Exercise requirements: Update the items below, swapping "toilet" for "restroom" and leaving every other line unchanged. Omit the pictures from your version.

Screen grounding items
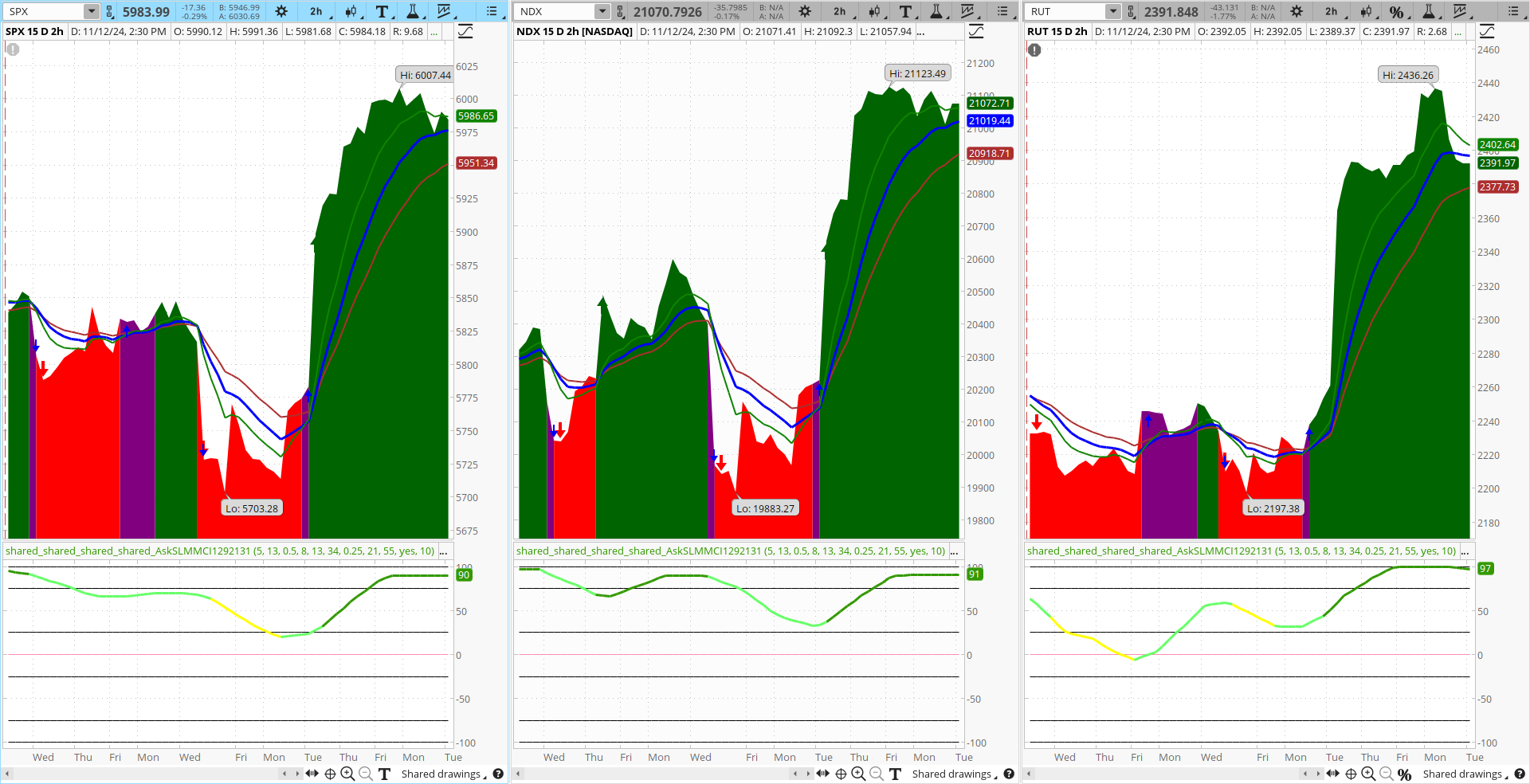Screen dimensions: 1530x784
Task: Open Studies flask icon on NDX chart
Action: pos(936,11)
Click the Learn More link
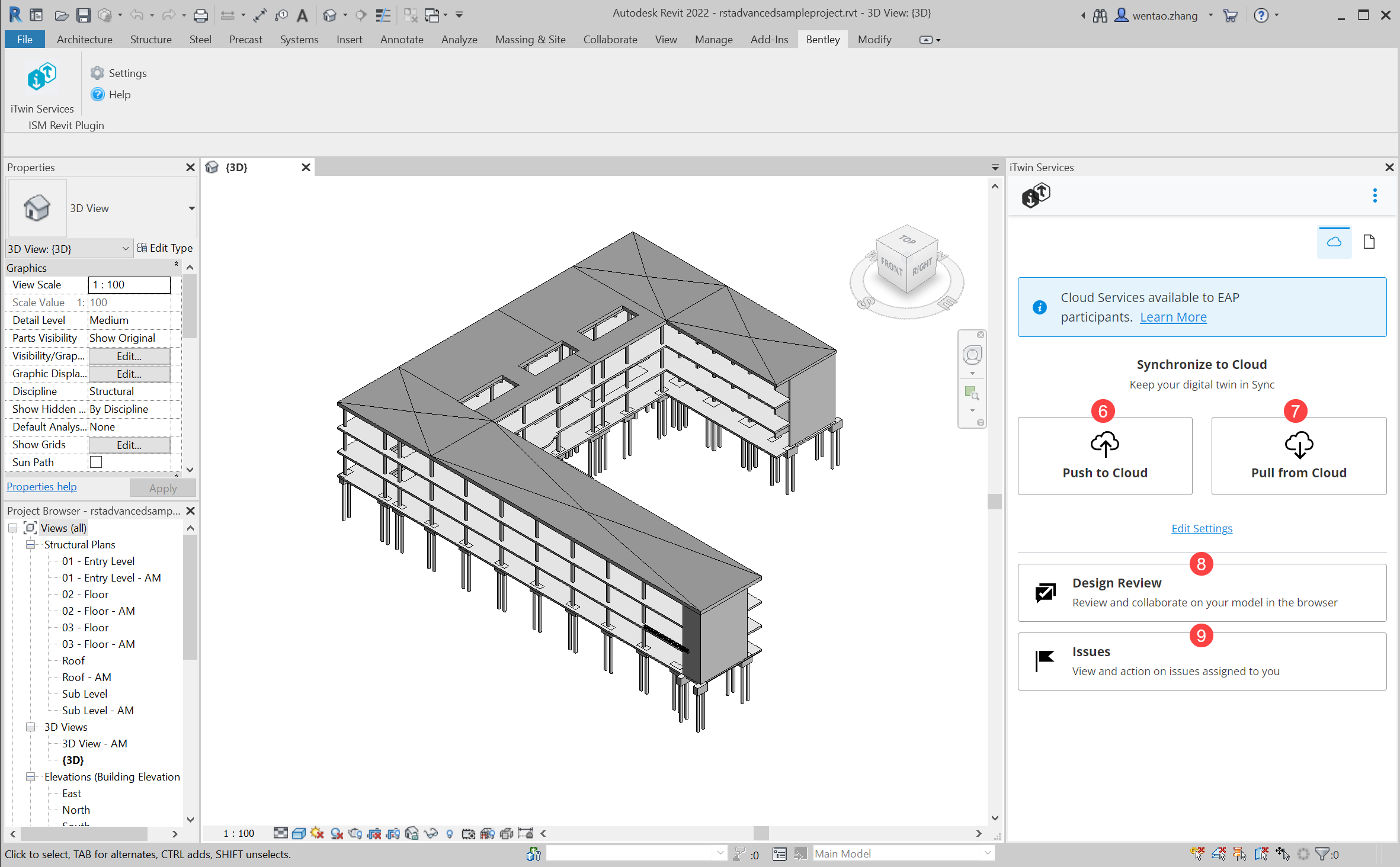 tap(1172, 317)
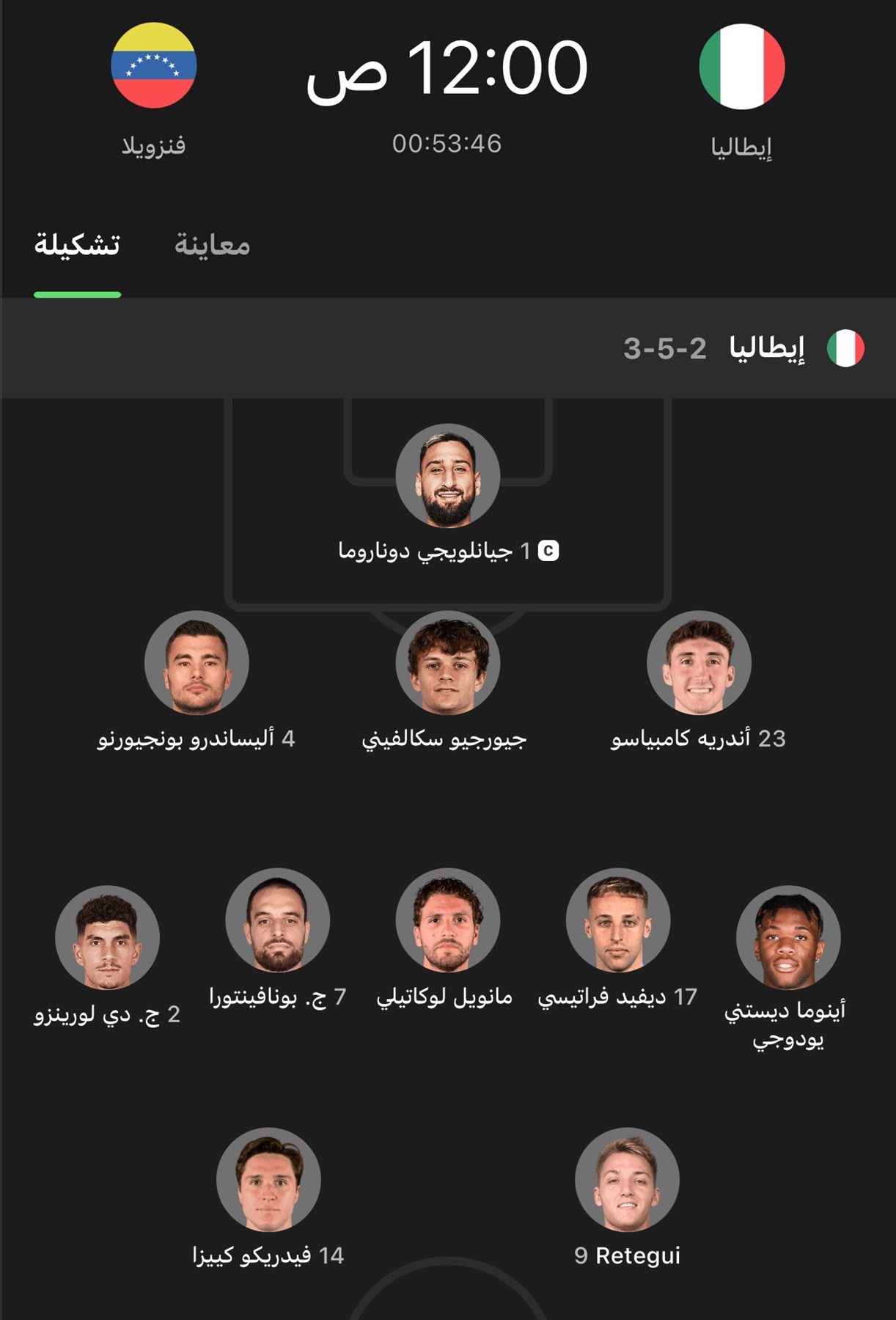
Task: Tap the Italy flag icon in match header
Action: 742,66
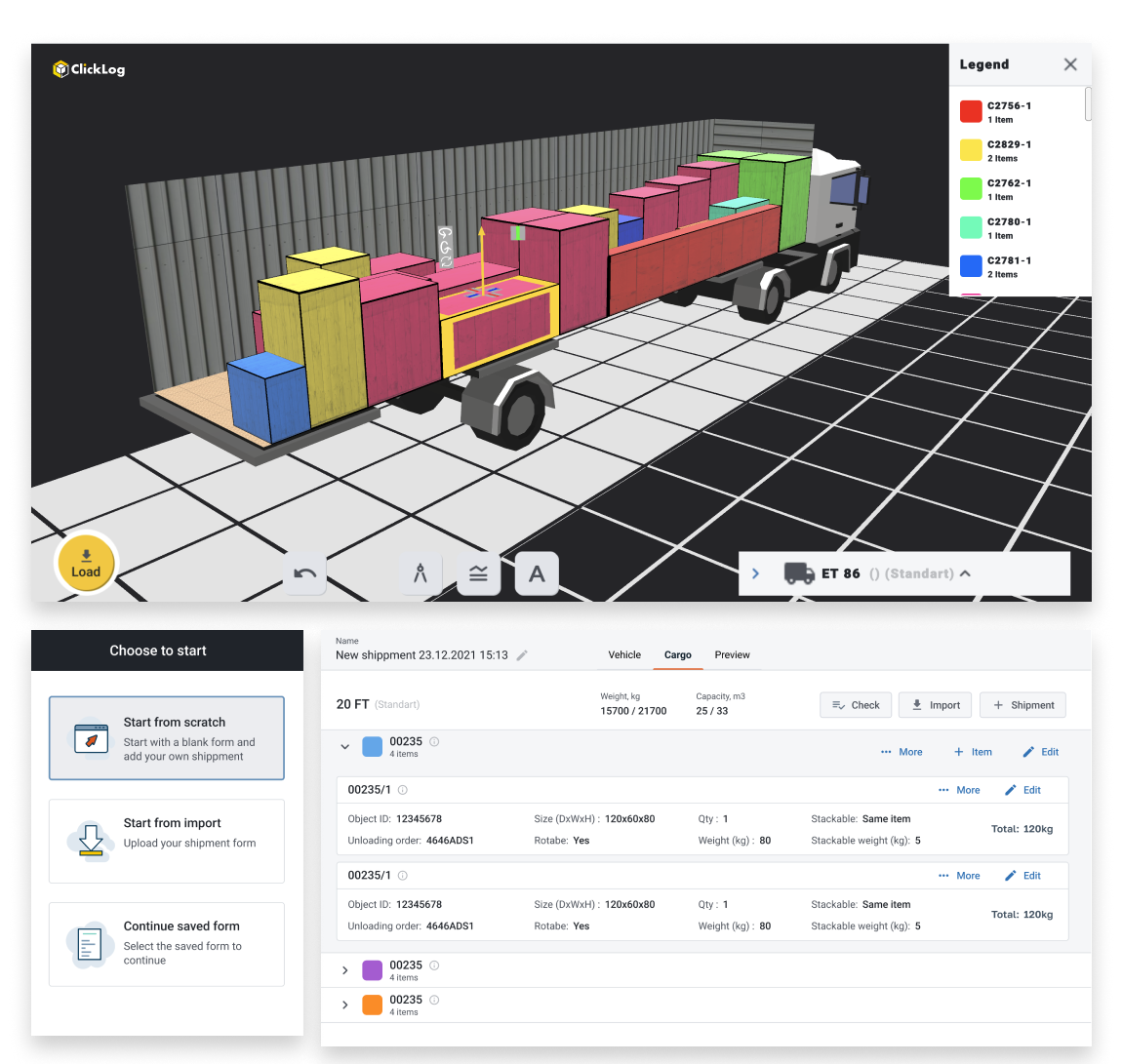Viewport: 1122px width, 1064px height.
Task: Click the yellow Load button
Action: click(86, 563)
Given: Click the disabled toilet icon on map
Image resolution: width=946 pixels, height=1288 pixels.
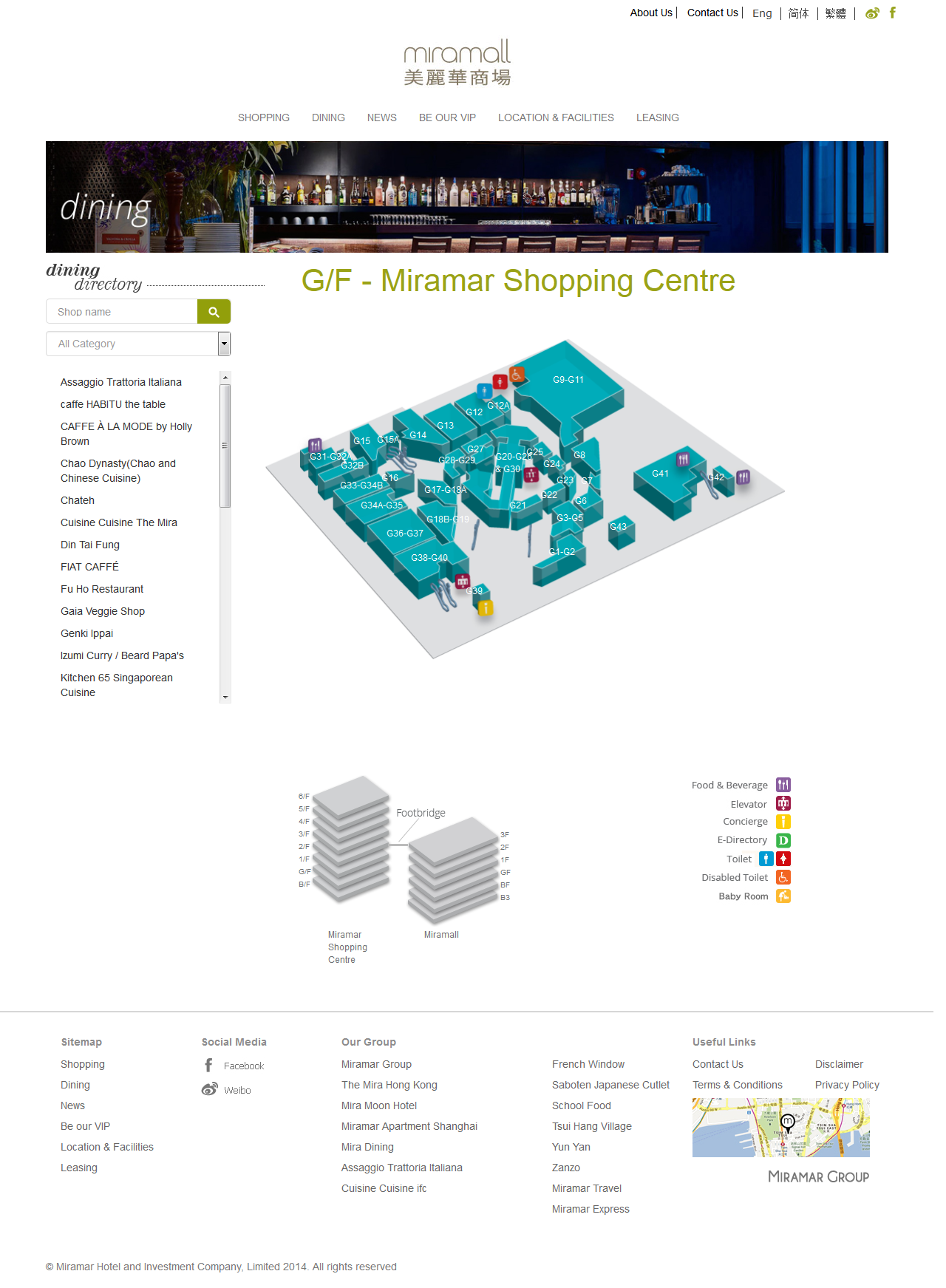Looking at the screenshot, I should click(517, 375).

Answer to this exercise:
Screen dimensions: 1530x784
Task: Open Studies flask icon on NDX chart
Action: pos(936,11)
Click the Learn More link
 tap(1172, 317)
Task: Tap the Italy flag icon in match header
Action: 742,66
Viewport: 1122px width, 1064px height.
Task: Click the yellow Load button
Action: click(86, 563)
Given: Click the disabled restroom icon on map
Image resolution: width=946 pixels, height=1288 pixels.
Looking at the screenshot, I should click(517, 375).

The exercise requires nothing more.